How to complete this task -> This task calls for copying each line below that contains "height".

Data for this task ->

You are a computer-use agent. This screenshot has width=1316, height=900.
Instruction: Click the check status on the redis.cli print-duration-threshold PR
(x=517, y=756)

--

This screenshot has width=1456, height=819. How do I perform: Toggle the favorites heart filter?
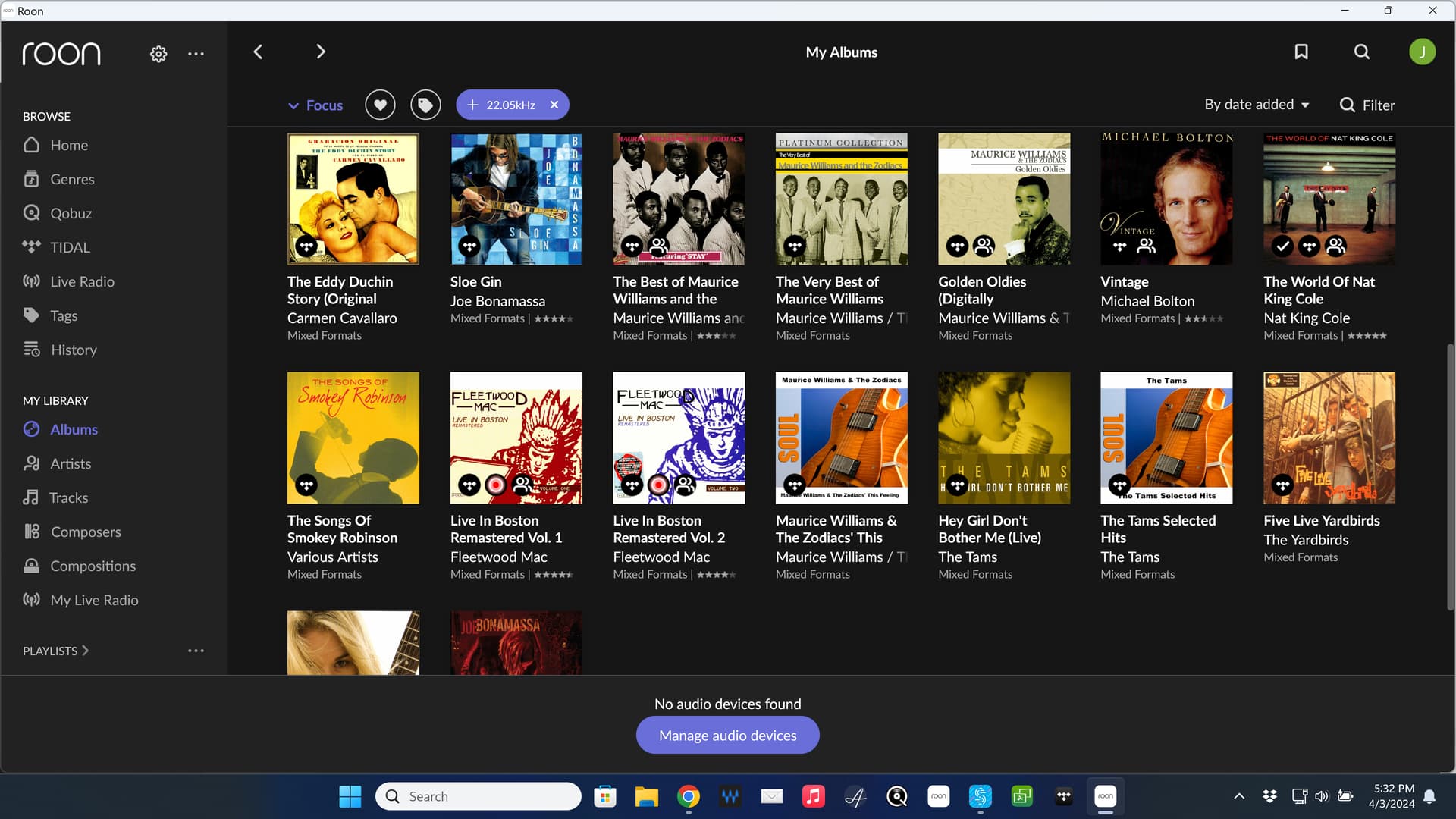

--

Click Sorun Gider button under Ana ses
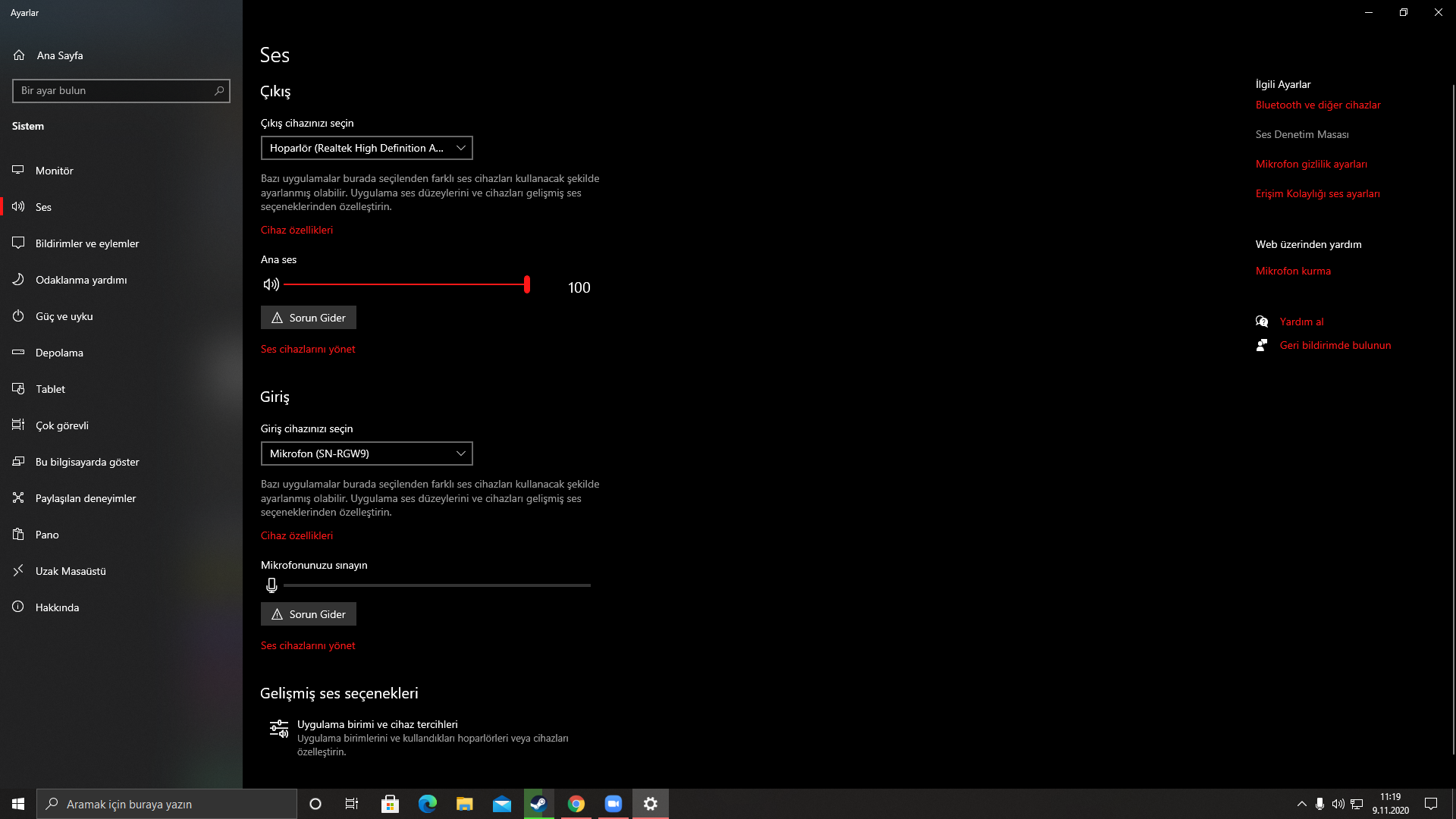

Reply to the exercise ->
You are a computer-use agent. This screenshot has width=1316, height=900.
This screenshot has width=1456, height=819. How do I perform: Toggle the favorites heart filter?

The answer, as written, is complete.